Activities >>
(1) In the text on Chinese fintech, what is the name of BABA's money-market fund?
(2) Write out the part of the text on Chinese fintech starting with "Taken together, Ant" and going on through "the coming year.", and switch "Mastercard" to "American Express".

Text shown >>
________________________________________

What these firms have in common is their fierce ambition to build holistic experiential ecosystems in which their users can meet all their economic, commercial, and social needs. They blend e-commerce, social media, and entertainment, including videogames and livestreaming.

Increasingly, they are adding financial services to this mix -- and these may prove to be the most disruptive and lucrative elements of their strategy.

“Fintech” refers to the intersection of technology and finance. One of the most remarkable manifestations of the fintech boom is the rapidity with which mobile payments have become ubiquitous in urban China.

In China’s first-tier cities, almost everyone pays for almost everything using a smartphone -- not using cash or a credit card.

What Apple Pay, Android Pay, and other mobile wallet applications have been struggling and failing to achieve in almost all of the developed world, Chinese firms have achieved in the space of three years -- largely because they were meeting the unmet needs of unbanked, or underbanked, consumers and businesses.

With mobile payments relying on scans of QR codes, even a card reader is unnecessary. And with balances residing within the payment system, transaction costs can be driven down relentlessly.

BABA recently debuted facial recognition technology at KFC stores in China -- where users can “smile to pay,” have the system recognize their face and debit their Alipay account without even a smartphone being necessary.

The dominant leader in mobile payments is BABA, with Tencent coming in second. BABA’s Alipay was a natural development of its online marketplaces, and Tencent developed WeChat Pay as an extension of its mobile communication platform.

Alipay gained traction because it functioned as an escrow service for online payments when consumer trust was low -- a purchaser would only be debited for goods after indicating that they were acceptable.  

Taken together, Ant Financial (BABA’s financial affiliate) and Tencent are set to surpass Visa (V) and Mastercard (MA) in total daily global transactions in the coming year.

Of course, these developments must be seen within the ambition of BABA and Tencent — and BIDU, who is partnering with Paypal (PYPL) -- to build comprehensive ecosystems in which consumers and businesses will spend more and more of their time.  

With $170 billion in assets under management in the first quarter of 2017, and 300 million users, BABA’s money-market fund, Yuebao, is the largest in the world. It offers users security, liquidity, and better returns than they can get from a bank.

BABA can triangulate data from consumers across its entire sprawling platform, with unprecedented insight into spending and saving habits, creditworthiness, social habits, and so on -- giving them tremendous leverage in developing and selling and delivering new services for consumers and businesses.

This also explains why Chinese firms are spending big to position themselves as global leaders in artificial intelligence.

For now, also, although the first clouds of negative consumer and antitrust sentiment are gathering on the horizon for the U.S. tech giants, the Chinese government is highly favorable to Chinese tech.

What are the investment implications? You would have to roll together Amazon (AMZN), Facebook (FB), Paypal, and a few other U.S. firms in order to arrive at the total commercial presence that Alibaba and its competitors are creating in China, and to us, the theme of these burgeoning internet conglomerates looks likely to endure for years to come.

We continue to like big-cap U.S. technology firms, but we think that many Chinese firms are positioned with extremely powerful social, economic, and technological tailwinds behind them, and may be poised for a year or two of significant outperformance.  

Investors may consider all of the companies mentioned above, although Alibaba and Tencent are our favorites. Investors may also approach the theme through an ETF; one option is the KraneShares CSI China Internet ETF (KWEB).

________________________________________

Given data >>
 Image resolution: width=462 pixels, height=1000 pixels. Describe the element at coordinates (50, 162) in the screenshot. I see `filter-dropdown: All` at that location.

________________________________________

Per-task outputs >>
(1) Yuebao

(2)
Taken together, Ant Financial (BABA’s financial affiliate) and Tencent are set to surpass Visa (V) and American Express (MA) in total daily global transactions in the coming year.